Q Airlines seem to be having a “race to the bottom” to make passengers pay for all the extras we used to take for granted. Is this not a marketing opportunity for an airline to make a virtue of having inclusive fares again, saying: “We might cost a bit more but you’ll enjoy the experience, treat yourself”?
Peter C
A The trajectory in aviation over the past quarter-century has been “disaggregation” – asking travellers to pay only for the services they need – and I can’t see anything turning that around any time soon.
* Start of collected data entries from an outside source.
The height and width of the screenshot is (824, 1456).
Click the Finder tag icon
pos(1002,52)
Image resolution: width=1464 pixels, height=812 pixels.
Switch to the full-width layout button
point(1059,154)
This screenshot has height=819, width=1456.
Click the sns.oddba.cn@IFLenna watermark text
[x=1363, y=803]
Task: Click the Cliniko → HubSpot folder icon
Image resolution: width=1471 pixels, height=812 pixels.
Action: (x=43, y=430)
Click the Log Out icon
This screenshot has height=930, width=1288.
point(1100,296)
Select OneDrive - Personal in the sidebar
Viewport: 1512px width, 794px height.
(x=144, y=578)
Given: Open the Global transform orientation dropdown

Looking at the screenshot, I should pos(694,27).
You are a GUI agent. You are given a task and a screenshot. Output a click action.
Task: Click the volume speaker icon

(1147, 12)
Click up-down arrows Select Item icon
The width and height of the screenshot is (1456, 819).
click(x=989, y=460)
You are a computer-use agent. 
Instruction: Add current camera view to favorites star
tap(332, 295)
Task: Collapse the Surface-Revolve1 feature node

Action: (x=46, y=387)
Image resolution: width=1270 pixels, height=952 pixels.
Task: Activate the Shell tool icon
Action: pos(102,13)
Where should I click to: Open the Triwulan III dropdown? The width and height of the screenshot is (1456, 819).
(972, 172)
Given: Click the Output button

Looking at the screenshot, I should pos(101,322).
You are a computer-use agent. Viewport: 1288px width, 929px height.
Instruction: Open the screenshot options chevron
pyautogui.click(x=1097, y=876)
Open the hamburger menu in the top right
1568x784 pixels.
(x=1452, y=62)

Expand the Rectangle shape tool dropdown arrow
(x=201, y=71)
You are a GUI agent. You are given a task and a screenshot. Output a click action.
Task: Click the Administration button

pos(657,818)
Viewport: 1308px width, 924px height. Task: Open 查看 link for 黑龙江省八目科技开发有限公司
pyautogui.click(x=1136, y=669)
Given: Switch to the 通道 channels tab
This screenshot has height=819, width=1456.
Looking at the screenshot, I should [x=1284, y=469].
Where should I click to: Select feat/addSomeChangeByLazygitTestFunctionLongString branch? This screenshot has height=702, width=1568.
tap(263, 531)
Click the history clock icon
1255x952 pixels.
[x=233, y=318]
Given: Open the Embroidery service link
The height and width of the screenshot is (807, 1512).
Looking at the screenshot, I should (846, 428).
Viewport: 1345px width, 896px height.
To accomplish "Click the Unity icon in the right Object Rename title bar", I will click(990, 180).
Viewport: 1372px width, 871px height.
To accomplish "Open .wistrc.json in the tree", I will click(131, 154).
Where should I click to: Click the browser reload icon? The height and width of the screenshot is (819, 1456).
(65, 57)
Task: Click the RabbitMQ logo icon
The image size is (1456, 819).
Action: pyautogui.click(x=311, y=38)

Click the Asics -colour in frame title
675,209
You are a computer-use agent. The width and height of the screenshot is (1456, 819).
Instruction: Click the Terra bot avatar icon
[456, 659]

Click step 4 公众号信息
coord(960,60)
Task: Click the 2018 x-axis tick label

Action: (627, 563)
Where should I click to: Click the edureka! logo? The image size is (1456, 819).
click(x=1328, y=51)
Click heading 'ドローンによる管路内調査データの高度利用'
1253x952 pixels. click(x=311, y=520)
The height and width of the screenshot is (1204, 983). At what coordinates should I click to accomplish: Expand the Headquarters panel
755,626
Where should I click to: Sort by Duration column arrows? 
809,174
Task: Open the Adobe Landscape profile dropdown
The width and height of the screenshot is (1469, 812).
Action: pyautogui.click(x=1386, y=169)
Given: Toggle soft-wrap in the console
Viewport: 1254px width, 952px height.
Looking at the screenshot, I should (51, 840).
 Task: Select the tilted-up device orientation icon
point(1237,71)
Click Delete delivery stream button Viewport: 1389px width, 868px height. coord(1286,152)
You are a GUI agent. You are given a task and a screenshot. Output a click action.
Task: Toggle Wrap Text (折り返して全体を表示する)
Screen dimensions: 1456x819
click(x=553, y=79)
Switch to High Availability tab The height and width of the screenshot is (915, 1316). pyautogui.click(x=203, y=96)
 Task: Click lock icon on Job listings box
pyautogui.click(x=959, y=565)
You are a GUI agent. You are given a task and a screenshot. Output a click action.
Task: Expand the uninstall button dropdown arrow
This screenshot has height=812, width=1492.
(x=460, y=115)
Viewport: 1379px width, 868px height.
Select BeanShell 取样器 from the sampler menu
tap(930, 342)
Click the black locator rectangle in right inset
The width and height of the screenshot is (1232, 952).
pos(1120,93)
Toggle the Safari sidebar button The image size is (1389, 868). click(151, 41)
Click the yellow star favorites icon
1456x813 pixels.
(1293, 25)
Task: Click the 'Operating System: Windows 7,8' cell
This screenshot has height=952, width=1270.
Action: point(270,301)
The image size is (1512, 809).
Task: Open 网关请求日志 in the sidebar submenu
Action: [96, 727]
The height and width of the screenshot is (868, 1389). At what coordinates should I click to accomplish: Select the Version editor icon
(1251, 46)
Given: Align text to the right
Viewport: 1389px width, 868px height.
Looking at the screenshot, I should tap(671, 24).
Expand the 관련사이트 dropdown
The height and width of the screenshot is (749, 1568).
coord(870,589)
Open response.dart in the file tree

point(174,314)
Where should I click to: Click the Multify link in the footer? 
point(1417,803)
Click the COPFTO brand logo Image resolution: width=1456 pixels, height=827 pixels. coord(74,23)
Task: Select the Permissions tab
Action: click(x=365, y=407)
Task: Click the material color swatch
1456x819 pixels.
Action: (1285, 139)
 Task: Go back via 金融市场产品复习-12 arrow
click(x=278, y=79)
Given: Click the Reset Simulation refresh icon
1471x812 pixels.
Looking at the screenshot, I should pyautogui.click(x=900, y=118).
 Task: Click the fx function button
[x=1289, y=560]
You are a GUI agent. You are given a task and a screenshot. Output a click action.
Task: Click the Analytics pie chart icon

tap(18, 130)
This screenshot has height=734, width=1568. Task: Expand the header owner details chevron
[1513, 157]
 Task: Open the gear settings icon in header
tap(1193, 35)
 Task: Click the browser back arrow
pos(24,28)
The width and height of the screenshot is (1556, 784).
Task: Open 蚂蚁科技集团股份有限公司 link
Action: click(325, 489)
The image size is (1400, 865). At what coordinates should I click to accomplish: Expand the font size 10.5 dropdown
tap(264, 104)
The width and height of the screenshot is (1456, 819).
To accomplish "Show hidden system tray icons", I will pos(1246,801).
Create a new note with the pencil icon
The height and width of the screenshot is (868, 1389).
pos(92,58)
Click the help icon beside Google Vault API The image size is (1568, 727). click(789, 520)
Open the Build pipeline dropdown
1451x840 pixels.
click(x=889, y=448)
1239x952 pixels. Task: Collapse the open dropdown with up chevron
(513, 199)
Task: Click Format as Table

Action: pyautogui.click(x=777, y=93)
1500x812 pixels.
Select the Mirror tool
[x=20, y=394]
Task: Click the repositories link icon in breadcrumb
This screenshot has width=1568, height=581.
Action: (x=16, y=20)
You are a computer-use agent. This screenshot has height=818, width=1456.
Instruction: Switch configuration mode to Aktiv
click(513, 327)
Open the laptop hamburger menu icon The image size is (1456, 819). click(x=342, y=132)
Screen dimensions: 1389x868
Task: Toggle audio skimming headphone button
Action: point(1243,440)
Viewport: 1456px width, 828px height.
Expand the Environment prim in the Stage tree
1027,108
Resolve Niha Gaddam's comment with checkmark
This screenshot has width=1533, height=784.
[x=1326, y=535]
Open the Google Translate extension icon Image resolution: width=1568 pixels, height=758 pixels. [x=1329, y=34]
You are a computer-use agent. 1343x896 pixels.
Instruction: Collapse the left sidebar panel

The trend was begun by easyJet, who trained us not to expect a full meal and drinks service free of charge when flying between London and Scotland – but in return halved the prevailing fares charged by British
Airways and British Midland.
For a couple of decades, BA clung to the idea of providing complimentary catering, but then decided to turn in-flight food and drink into a revenue stream rather than a cost – at least in short-haul economy.
In 2006, Flybe was the first airline worldwide to start charging for checked baggage, and now hundreds of carriers do the same – including British Airways and Virgin Atlantic in short- and long-haul economy, with their “Basic” fares.
Sure, there are some outliers; all other things being equal, I will fly TAP Portugal to Lisbon and Turkish Airlines to Istanbul, because they offer an excellent meal services (and free alcohol). I enjoy the nostalgia of complimentary catering on BA’s Moscow run – which has the airs and graces of a long-haul route. But if easyJet or someone else offers me a significantly lower fare, I will take it. And the problem, for any airline which does as you suggest, is that I think the overwhelming majority of people will do the same.
If anything, you can expect more frills to be stripped away and charged for. In the unlikely event I were to buy a long-haul business class flight, I really wouldn’t want the baggage allowance to equal my body weight, and would faintly resent paying for other people’s. And I would flatly refuse a limousine on the grounds that the Tube is preferable on environmental grounds.
I predict that some business-class fares will start to be sold without frills, with the principle of paying extra for extras extended.